Ms. Jolie has a rare genetic mutation of the BRCA1 gene that put her at extremely high risk for both breast and ovarian cancer. Her disclosure, in a New York Times op-ed, was dignified and upbeat. (For famous people, non-disclosure is not an option; the only option is how you try to control the message.) She has been widely praised for empowering other women who might be at risk to be tested, and make their own decisions with resolve.

Women who have their breasts removed typically report an overwhelming sense of psychological relief. But preventive breast removal is far tougher, both physically and emotionally, than Ms. Jolie makes it sound. As Lizzie Stark, now a 31-year-old journalist, wrote online in 2009 shortly before having her breasts amputated, "I am not just losing my breasts, I'm losing the way my breasts look in my favorite shirt, the organs that make me a sexual, curvy woman." The surgery causes significant loss of sensation in the breast, and reconstructive surgery can be prolonged and complicated. Ms. Jolie also plans to have her ovaries removed, according to People magazine. Losing your ovaries has serious long-term consequences that can't always be corrected by hormone therapy.

These drastic measures are clearly better than an early death from cancer. But those aren't always the only options. Another choice is close surveillance, so that any cancer can be detected and treated early. Some doctors are also concerned that Ms. Jolie's celebrity status might set off a stampede for expensive, unnecessary testing and even prophylactic mastectomies – in much the same way her famously plump lips triggered a craze for collagen injections. In the U.S., surgeons say the number of prophylactic mastectomies has soared – even among women who don't carry the BRCA1 gene. In other words, women are cutting off their breasts for no good reason.

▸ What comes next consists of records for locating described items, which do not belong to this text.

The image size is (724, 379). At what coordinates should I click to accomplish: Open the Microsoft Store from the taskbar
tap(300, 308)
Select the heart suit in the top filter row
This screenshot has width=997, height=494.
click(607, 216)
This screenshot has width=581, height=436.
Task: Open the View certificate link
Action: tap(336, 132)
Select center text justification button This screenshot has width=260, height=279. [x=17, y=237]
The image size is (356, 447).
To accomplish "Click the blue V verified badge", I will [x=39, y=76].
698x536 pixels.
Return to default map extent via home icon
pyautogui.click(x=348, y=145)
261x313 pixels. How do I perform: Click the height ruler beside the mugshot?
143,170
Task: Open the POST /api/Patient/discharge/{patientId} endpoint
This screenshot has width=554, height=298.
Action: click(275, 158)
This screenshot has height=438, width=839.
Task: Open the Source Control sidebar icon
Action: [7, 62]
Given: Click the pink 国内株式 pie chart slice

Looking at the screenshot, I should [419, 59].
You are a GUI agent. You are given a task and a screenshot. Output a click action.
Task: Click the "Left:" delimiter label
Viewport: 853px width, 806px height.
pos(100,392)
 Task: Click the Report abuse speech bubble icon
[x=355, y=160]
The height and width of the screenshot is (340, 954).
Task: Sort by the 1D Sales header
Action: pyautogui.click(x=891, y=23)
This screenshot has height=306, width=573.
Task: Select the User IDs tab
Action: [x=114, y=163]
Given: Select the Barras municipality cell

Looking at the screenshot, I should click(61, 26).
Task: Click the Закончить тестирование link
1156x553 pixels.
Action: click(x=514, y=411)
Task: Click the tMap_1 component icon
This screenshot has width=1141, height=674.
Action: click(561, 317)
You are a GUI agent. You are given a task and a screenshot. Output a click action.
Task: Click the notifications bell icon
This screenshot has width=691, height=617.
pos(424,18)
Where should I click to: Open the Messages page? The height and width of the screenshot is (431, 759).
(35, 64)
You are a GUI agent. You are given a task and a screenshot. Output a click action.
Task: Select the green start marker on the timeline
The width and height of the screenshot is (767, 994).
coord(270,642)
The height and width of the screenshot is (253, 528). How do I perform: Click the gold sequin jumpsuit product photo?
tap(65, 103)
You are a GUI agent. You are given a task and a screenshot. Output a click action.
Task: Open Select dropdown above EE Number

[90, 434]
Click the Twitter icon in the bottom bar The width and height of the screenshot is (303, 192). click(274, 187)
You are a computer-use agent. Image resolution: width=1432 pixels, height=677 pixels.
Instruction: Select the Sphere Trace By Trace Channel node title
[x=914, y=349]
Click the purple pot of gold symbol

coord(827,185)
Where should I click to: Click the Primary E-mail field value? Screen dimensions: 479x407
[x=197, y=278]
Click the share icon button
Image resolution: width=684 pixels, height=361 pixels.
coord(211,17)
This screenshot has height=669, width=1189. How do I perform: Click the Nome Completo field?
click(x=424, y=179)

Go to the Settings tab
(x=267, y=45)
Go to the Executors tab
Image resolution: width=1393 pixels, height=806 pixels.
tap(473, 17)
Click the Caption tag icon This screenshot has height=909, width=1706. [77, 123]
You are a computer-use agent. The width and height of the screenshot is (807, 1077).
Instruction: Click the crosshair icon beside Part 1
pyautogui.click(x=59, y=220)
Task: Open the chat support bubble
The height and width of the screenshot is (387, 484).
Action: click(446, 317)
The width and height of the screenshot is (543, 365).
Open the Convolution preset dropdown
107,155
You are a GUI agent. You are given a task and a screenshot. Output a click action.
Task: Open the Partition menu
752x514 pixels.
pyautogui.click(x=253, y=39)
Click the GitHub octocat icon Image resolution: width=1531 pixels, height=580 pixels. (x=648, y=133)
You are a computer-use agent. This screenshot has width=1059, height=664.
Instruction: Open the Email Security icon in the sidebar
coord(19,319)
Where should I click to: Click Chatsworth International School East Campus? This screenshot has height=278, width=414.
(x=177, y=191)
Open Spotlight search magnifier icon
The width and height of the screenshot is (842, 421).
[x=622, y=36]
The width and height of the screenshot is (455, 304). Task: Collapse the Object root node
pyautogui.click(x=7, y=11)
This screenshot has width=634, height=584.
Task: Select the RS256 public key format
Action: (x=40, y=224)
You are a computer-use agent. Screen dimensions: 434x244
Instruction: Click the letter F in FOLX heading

"One of the downsides of breast cancer awareness is that there is a situation of hyperawareness," Todd Tuttle, chief of surgical oncology at the University of Minnesota, told NBC News. "Women … are just assuming they are going to get breast cancer." Yet, for most of us, the risk is much smaller than we think – about one in eight – and survival rates are much higher, especially for those whose cancer is detected at an early age.

For all the good they've done, breast awareness campaigns – along with the growth in pre-Stage 1 detection – have induced a sort of hysteria. I have friends who were convinced that their pre-cancerous (and probably benign) growths were a death sentence. I also have friends who've made Angelina's choice, and I admire their guts.

For better or worse, these decisions will present themselves to us more and more often. Would you want to know if you carry the gene for Huntington's disease, a brain disorder that combines mental and physical decline? Would you want to know if your kids will get it? (In fact, you probably wouldn't. The vast majority of people at risk for Huntington's choose not to be tested, because there's no treatment.) Or how about early onset Alzheimer's?

The new world of genetic testing is a double-edged sword, sometimes a blessing and sometimes a curse. Increasingly, the kind of choice Angelina Jolie had to make will be ours, too.